6. IPU usage statistics

The V-IPU Proxy in the IPU Operator keeps track of the used IPU partitions by IPUJobs running inside the cluster. The data is stored in a ConfigMap and it links the IPUJob with the partition it is using. On top of that tracker ConfigMap, the V-IPU Proxy exposes a couple of read-only REST endpoints that you can utilize.

By default, these endpoints are only exposed within the cluster, so we can use any container with curl to query them, using the following commands:

  • /stats

    Start a Pod with curl:

    $ kubectl run mycurlpod -it --rm --image=dwdraju/alpine-curl-jq -- sh
    

    And then from inside the Pod run:

    $ curl ipu-operator-vipu-proxy/stats | jq .
    {
      "default": { # the default namespace
        "used": 4,
        "available": 28
      },
      "total": {
        "used": 4,
        "available": 28
      }
    }
    
  • /query

    Again, from inside the Pod, run:

    $ curl --request POST -H "Content-Type: application/json" --data '{"size":2}' \
      ipu-operator-vipu-proxy/query | jq .
    {
      "available": true,
      "numOfPartitions": 14, # 14 possible partitions are available
      "message": ""
    }
    
    $ curl --request POST -H "Content-Type: application/json" --data '{"size":64}' \
      ipu-operator-vipu-proxy/query | jq .
    {
      "available": true,
      "numOfPartitions": 0, # no partition of the requested size are available
      "message": ""
    }
    

Note

The IPU Operator doesn’t track manually created partitions, therefore no resources allocated outside of the Operator are included in the reported metrics.

6.1. Operator metrics

The IPU Operator exposes a set of Prometheus metrics that you can use. However, these metrics are exposed behind a protected endpoint. The IPU Operator creates a ClusterRole that grants the permissions to scrape the metrics. To allow your Prometheus server to scrape those metrics, you need to bind that ClusterRole to the service account that the Prometheus server uses.
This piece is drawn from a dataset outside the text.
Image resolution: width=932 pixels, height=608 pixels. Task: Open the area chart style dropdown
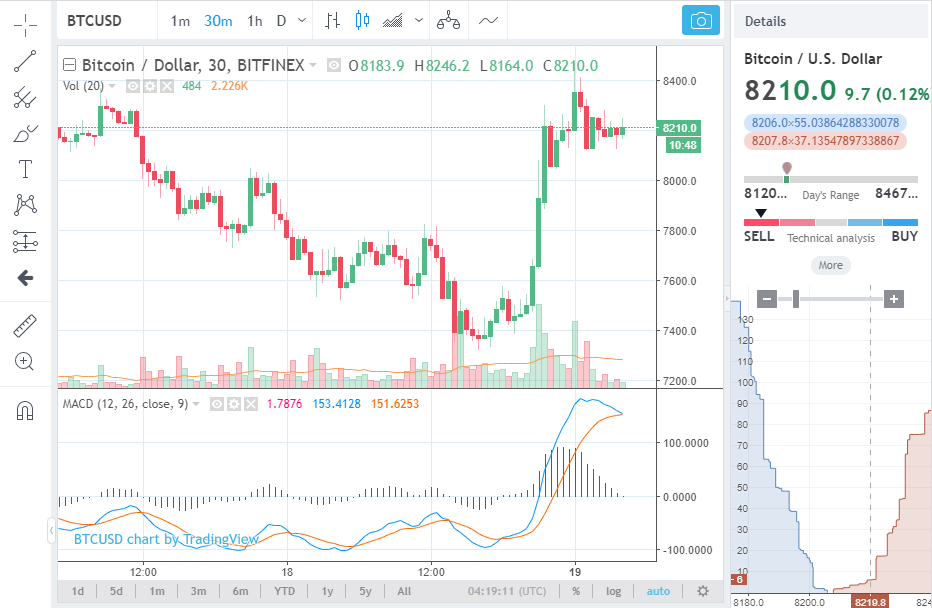click(418, 21)
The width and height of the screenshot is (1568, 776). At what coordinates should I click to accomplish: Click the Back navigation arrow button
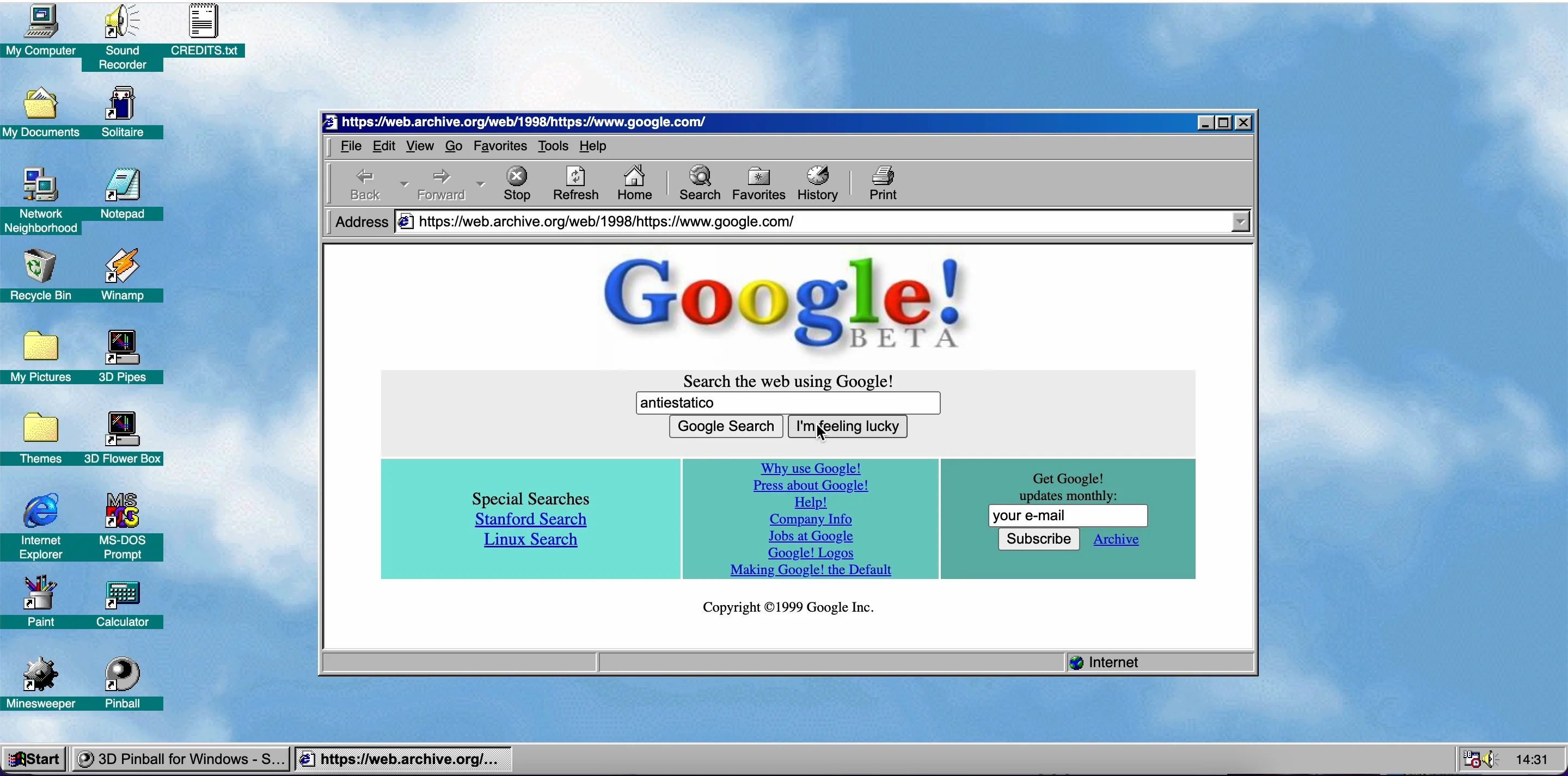click(x=365, y=182)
# Find the ClusterRole you must use. Note that the name can be different in your installation

$ kubectl get clusterrole -l component=metrics-reader
NAME                          CREATED AT
ipu-operator-metrics-reader   2022-03-24T11:13:07Z

# Create a ClusterRoleBinding. The service account must be the one
# that the Prometheus server uses.

$ kubectl create clusterrolebinding metrics --clusterrole=ipu-operator-metrics-reader \
  --serviceaccount=<namespace>:<service-account-name>